◆ **WHAT YOU WILL DO**
Reproduce each entry exactly.

◆ **PROVIDED DATA**

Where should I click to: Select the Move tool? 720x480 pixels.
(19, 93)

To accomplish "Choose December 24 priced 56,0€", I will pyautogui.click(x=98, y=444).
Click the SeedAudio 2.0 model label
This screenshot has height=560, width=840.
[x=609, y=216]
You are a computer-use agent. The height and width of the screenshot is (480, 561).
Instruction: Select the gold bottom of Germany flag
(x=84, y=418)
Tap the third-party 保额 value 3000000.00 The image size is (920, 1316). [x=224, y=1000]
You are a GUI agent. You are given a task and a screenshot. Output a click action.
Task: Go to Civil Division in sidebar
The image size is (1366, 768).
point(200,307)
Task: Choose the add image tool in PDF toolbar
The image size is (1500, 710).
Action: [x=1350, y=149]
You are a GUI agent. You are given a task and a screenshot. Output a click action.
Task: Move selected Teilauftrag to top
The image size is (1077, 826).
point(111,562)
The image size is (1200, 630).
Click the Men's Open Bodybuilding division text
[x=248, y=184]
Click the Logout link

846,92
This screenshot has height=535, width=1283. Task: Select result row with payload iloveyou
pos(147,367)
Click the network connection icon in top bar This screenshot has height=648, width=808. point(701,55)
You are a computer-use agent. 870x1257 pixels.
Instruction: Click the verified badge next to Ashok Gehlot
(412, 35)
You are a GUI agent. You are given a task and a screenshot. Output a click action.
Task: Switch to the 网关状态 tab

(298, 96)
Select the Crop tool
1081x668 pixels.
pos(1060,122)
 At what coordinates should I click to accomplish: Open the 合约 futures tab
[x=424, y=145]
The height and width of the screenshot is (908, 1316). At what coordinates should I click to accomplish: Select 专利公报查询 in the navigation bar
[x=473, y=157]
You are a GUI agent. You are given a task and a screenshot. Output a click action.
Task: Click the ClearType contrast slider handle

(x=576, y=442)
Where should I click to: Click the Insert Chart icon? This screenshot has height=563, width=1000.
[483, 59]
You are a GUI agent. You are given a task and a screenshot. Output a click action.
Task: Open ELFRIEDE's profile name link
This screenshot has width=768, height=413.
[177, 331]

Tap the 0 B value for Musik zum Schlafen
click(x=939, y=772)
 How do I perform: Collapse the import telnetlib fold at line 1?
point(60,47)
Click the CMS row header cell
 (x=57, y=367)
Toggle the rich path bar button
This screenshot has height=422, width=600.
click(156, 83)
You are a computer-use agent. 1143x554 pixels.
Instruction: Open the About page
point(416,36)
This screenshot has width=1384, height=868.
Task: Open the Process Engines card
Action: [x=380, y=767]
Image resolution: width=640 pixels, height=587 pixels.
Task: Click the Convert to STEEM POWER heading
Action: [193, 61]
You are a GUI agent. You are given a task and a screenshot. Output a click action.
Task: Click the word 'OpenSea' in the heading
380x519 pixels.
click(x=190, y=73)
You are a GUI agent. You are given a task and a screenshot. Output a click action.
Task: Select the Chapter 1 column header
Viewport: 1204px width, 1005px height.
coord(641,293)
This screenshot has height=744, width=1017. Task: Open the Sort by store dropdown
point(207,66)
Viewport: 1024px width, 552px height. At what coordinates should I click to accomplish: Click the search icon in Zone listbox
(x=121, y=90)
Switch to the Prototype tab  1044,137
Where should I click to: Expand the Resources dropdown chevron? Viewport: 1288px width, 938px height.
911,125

◆ **REPLY**
Where should I click to: Select the Move tool? 720x480 pixels.
(19, 93)

To accomplish "Choose December 24 priced 56,0€", I will pyautogui.click(x=98, y=444).
Click the SeedAudio 2.0 model label
This screenshot has height=560, width=840.
[x=609, y=216]
You are a computer-use agent. The height and width of the screenshot is (480, 561).
Instruction: Select the gold bottom of Germany flag
(x=84, y=418)
Tap the third-party 保额 value 3000000.00 The image size is (920, 1316). [x=224, y=1000]
You are a GUI agent. You are given a task and a screenshot. Output a click action.
Task: Go to Civil Division in sidebar
The image size is (1366, 768).
point(200,307)
Task: Choose the add image tool in PDF toolbar
The image size is (1500, 710).
Action: [x=1350, y=149]
You are a GUI agent. You are given a task and a screenshot. Output a click action.
Task: Move selected Teilauftrag to top
The image size is (1077, 826).
point(111,562)
The image size is (1200, 630).
Click the Men's Open Bodybuilding division text
[x=248, y=184]
Click the Logout link

846,92
This screenshot has height=535, width=1283. Task: Select result row with payload iloveyou
pos(147,367)
Click the network connection icon in top bar This screenshot has height=648, width=808. point(701,55)
You are a computer-use agent. 870x1257 pixels.
Instruction: Click the verified badge next to Ashok Gehlot
(412, 35)
You are a GUI agent. You are given a task and a screenshot. Output a click action.
Task: Switch to the 网关状态 tab

(298, 96)
Select the Crop tool
1081x668 pixels.
pos(1060,122)
 At what coordinates should I click to accomplish: Open the 合约 futures tab
[x=424, y=145]
The height and width of the screenshot is (908, 1316). At what coordinates should I click to accomplish: Select 专利公报查询 in the navigation bar
[x=473, y=157]
You are a GUI agent. You are given a task and a screenshot. Output a click action.
Task: Click the ClearType contrast slider handle

(x=576, y=442)
Where should I click to: Click the Insert Chart icon? This screenshot has height=563, width=1000.
[483, 59]
You are a GUI agent. You are given a task and a screenshot. Output a click action.
Task: Open ELFRIEDE's profile name link
This screenshot has width=768, height=413.
[177, 331]

Tap the 0 B value for Musik zum Schlafen
click(x=939, y=772)
 How do I perform: Collapse the import telnetlib fold at line 1?
point(60,47)
Click the CMS row header cell
 (x=57, y=367)
Toggle the rich path bar button
This screenshot has height=422, width=600.
click(156, 83)
You are a computer-use agent. 1143x554 pixels.
Instruction: Open the About page
point(416,36)
This screenshot has width=1384, height=868.
Task: Open the Process Engines card
Action: [x=380, y=767]
Image resolution: width=640 pixels, height=587 pixels.
Task: Click the Convert to STEEM POWER heading
Action: [193, 61]
You are a GUI agent. You are given a task and a screenshot. Output a click action.
Task: Click the word 'OpenSea' in the heading
380x519 pixels.
click(x=190, y=73)
You are a GUI agent. You are given a task and a screenshot. Output a click action.
Task: Select the Chapter 1 column header
Viewport: 1204px width, 1005px height.
coord(641,293)
This screenshot has height=744, width=1017. Task: Open the Sort by store dropdown
point(207,66)
Viewport: 1024px width, 552px height. At what coordinates should I click to accomplish: Click the search icon in Zone listbox
(x=121, y=90)
Switch to the Prototype tab  1044,137
Where should I click to: Expand the Resources dropdown chevron? Viewport: 1288px width, 938px height.
911,125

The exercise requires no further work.